El Ayuntamiento de Zacatecas, encabezado por el alcalde Miguel Varela Pinedo, comprometió más de 104 millones de pesos de recursos públicos para la renta y mantenimiento de 62 vehículos, en contratos que han generado cuestionamientos por los altos costos y presuntos sobreprecios.
De acuerdo con la información disponible, la empresa Jet Van Car Rental obtuvo un contrato por 71 millones de pesos para arrendar 62 unidades durante un periodo de 28 meses, del 1 de mayo de 2025 al 31 de julio de 2027.
Al concluir el convenio, todos los vehículos deberán ser devueltos a la arrendadora, por lo que el municipio no generará patrimonio propio con esta inversión.

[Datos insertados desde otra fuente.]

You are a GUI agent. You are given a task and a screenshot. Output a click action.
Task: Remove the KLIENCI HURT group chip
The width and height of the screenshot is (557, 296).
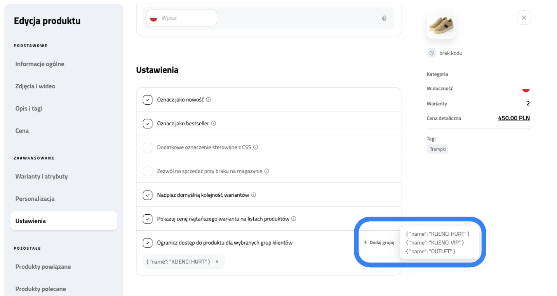[217, 261]
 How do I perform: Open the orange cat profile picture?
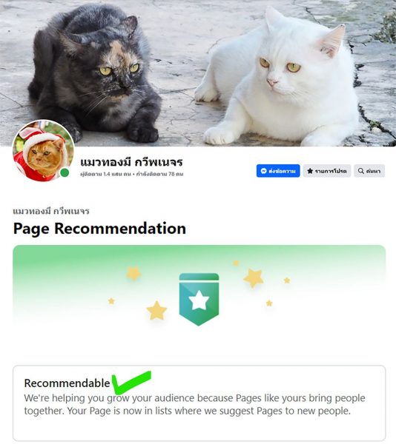(43, 151)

A este gasto se suma un segundo contrato por 33 millones de pesos adjudicado a Automóviles CGE de Zacatecas para brindar mantenimiento preventivo y correctivo a las mismas unidades, pese a tratarse de vehículos de reciente modelo.

Entre los casos que más llaman la atención se encuentra el de un Renault Logan Intens, cuyo precio de agencia ronda los 325 mil pesos, pero que fue rentado por 426 mil pesos. En total fueron contratadas 11 unidades de este modelo, además de los costos adicionales de mantenimiento.
Otro ejemplo es una motoconformadora Revlon DG190, cuyo valor comercial nuevo se estima en 3.8 millones de pesos, pero que fue arrendada por 5 millones 462 mil pesos, una cifra superior a su costo de compra.
Las críticas se intensifican debido a que ambas empresas registran como domicilio fiscal una propiedad ubicada en la Quinta Sección de Colinas del Padre, que aparentemente corresponde a una vivienda particular.

Además, Jet Van Car Rental arrastra antecedentes que han sido señalados por autoridades federales. La Auditoría Superior de la Federación solicitó investigar a la empresa por presuntas irregularidades relacionadas con contratos celebrados con Segalmex, mientras que la Secretaría de la Función Pública la sancionó e inhabilitó en 2021 por incumplimientos detectados en servicios prestados al Servicio de Protección Federal.
El esquema contratado implica una fuerte carga para las finanzas municipales, ya que durante más de 2 años el Ayuntamiento destinará una parte importante de su presupuesto a vehículos que no serán de su propiedad y cuyo mantenimiento también será cubierto con recursos públicos.